Firstly, people change. And it shows in their writing. Their grammar deteoriated with the time they will spend away from school. Might had to did with the fact that blogspot no have grammar check. Of course, that wasn't what I meant. I refer to their style of writing and more importantly, the way they think. It is scary, because I have known some of these friends for a long time. I don't exactly notice these changes when I am with them. But when I read the blog, I can see how much they have matured over the years. There are a couple of them whose blogs are much older than our friendships. Since I never knew how they were, the changes were more significant, because I cannot imagine them doing or feeling certain things they used to now.


When I realise how much one can tell from blogs, me being the self-conscious me, checked my blog for signs of maturity. Only two conclusion: either I did not mature over these 2 years of my life, or I am so mature that there is no way I can mature anymore. Now that I read the previous sentence, I realise that the two options are not exclusive, so it is probably both:D


However, I do notice in the change of style and the things I write on. I used to have more humour in my posts. If you have not noticed ie have no sense of humour, I am trying to revive that hibernating side of mine. I have also been writing on the boring or unhappy stuff. Not that there were many entries to anlayse, but at least half of the recent ones showed signs of boredom/unhappiness. Hard to tell those two apart sometimes. I am sad when I am bored.


Another thing I notice about the blogs I read: Some form of deep feelings must be revealed somewhere to keep me reading. That is what I read blogs for anyway- to learn more about my friends. Humour is definitely good, but humour can only keep me reading your blog if I am bored. But given my busy schedules (too many friends, too little time), if I know I won't get to know you better after reading your blog, I may return to the blog during summer only.

Oh, one advice: please don't put too many pictures in your blog. Contrary to popular belief, pictures DO NOT speak a thousand words. Firstly, it takes forever for ALL the pictures to load, if you have tons (do not insult my laptop). In that time take to load, I am (quite) sure I can read at least a thousand words (do not insult me). Secondly, I am not really interested in all the repetitive pictures in front of the same statue with the same people but with different butts sticking out. The only reason I look at the pictures is to make sure I look better than you or the girl you are with. I do not need so many pictures to assure me. Thirdly, since I am only interested in your words, I will need to manoeuver through all the pictures (after waiting for the billions of seconds for them to load). I hate it when the right scroll bar is so small that I need a microscope to find it, only to scroll down tons of self-advertisement. Don't get me wrong. A few pics are nice to prove to me that you are not lying, just not so much that I swear you have more pics in one page than I have in my entire comp.

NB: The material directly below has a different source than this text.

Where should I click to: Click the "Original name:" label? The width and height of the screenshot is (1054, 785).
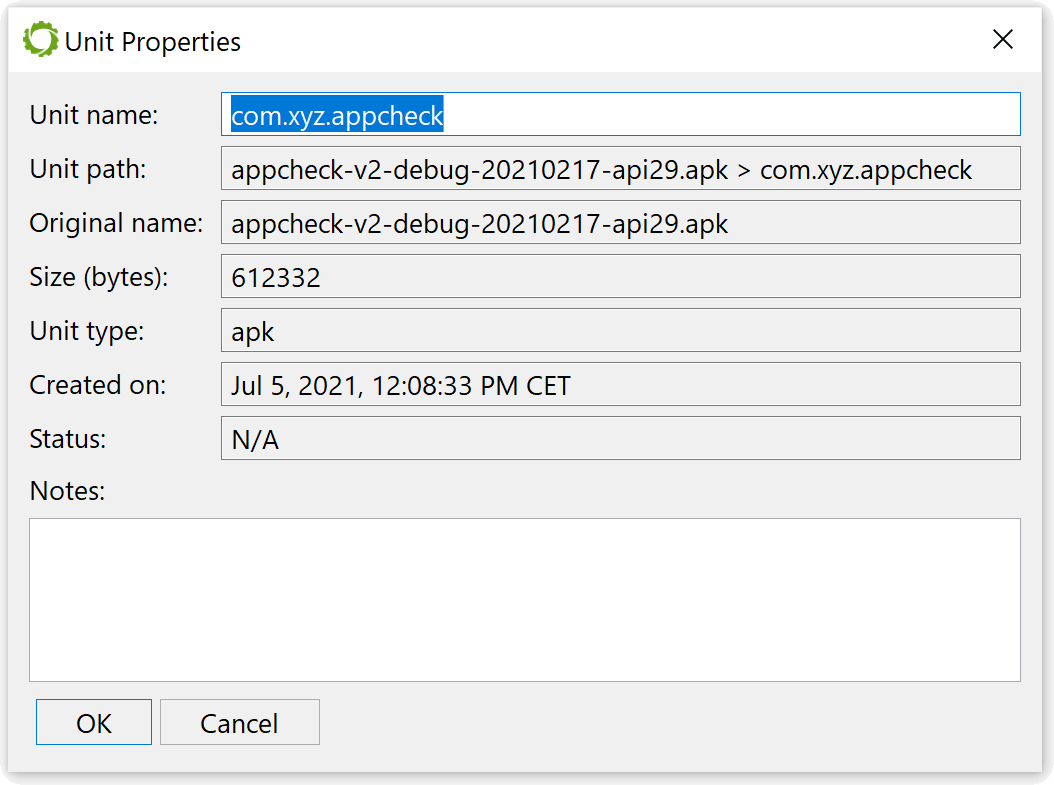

I am not a good blogger though, I have to admit. At the naissance of this blog, I mention that I probably wouldn't be blogging much. I guess I proved as much. I just don't wanna end up blogging about stuff that bore people to death. I would rather people stop reading my blog coz I don't update than coz it is too boring (like those links I deleted off my favourites... Kidding... if you r not on my faves, it's coz I can memorise ur add... really...).

Anyway, by popular demand (well, I had ONE person requesting), I am going to TRY to restore my tag board.